__What you should do__
Every line in the records below with the string "width" is to be copied out.

━━ Supplied information ━━

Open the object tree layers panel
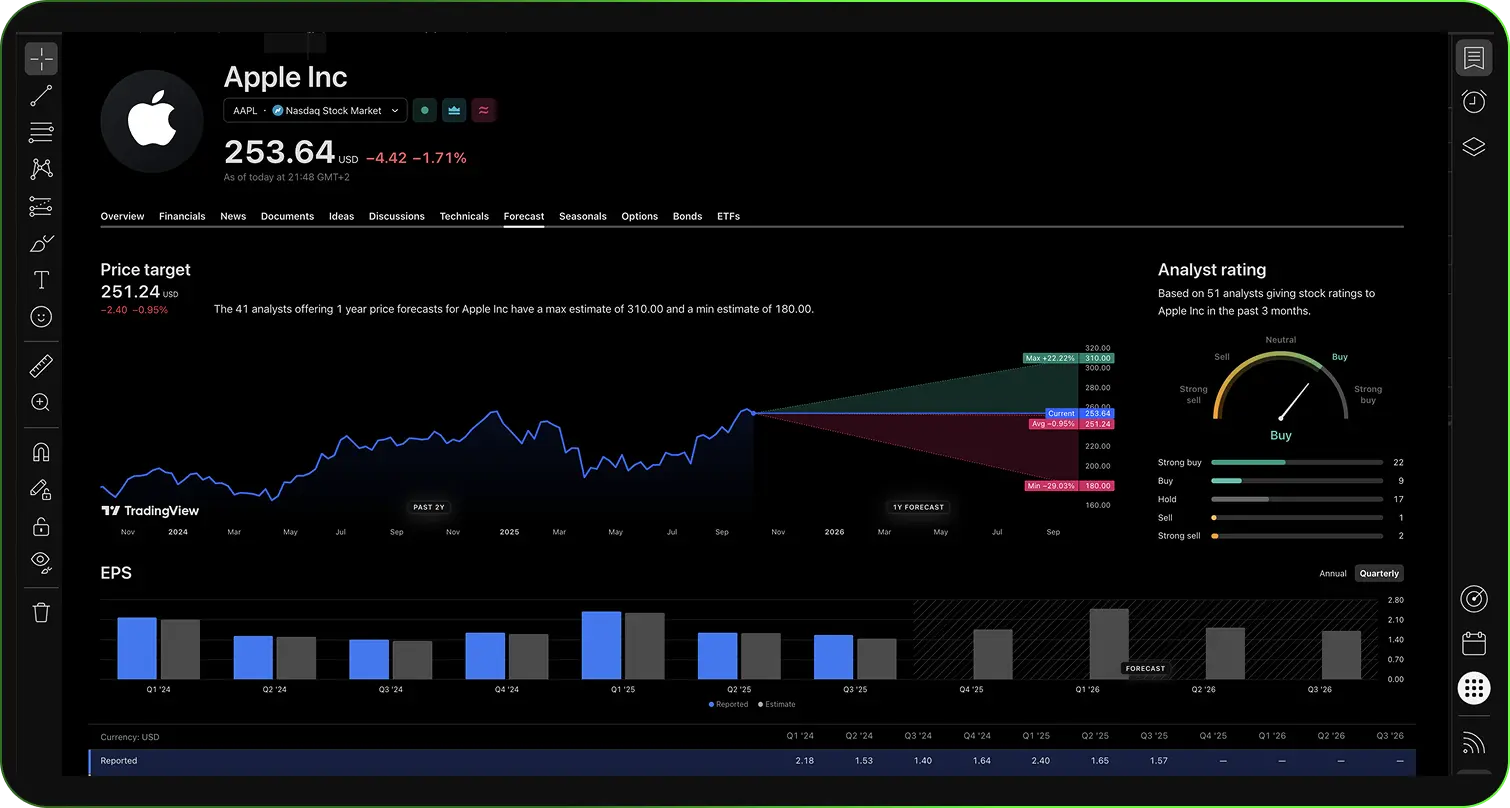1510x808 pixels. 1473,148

━━━
━━ Supplied information ━━

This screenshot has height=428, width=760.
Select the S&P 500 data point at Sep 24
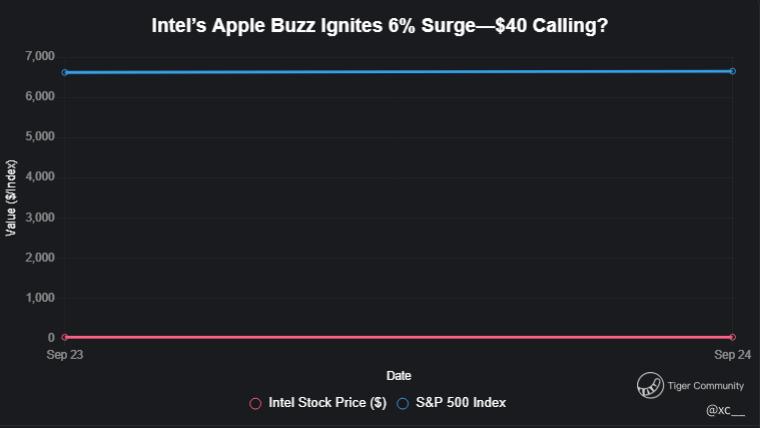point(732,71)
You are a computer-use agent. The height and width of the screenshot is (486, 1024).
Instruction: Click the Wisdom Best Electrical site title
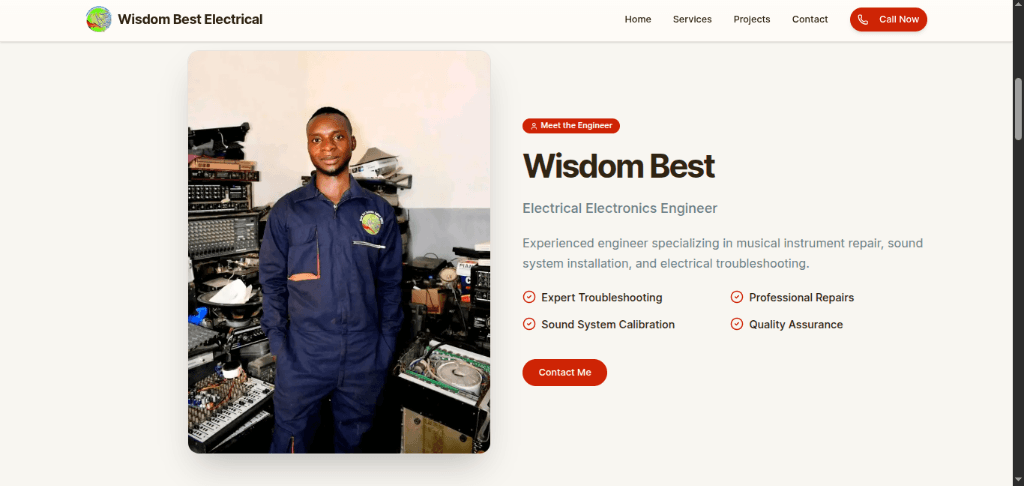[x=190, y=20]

━━━

__Solved problem__
This screenshot has height=428, width=760.
You are a computer-use agent. The height and width of the screenshot is (486, 1024).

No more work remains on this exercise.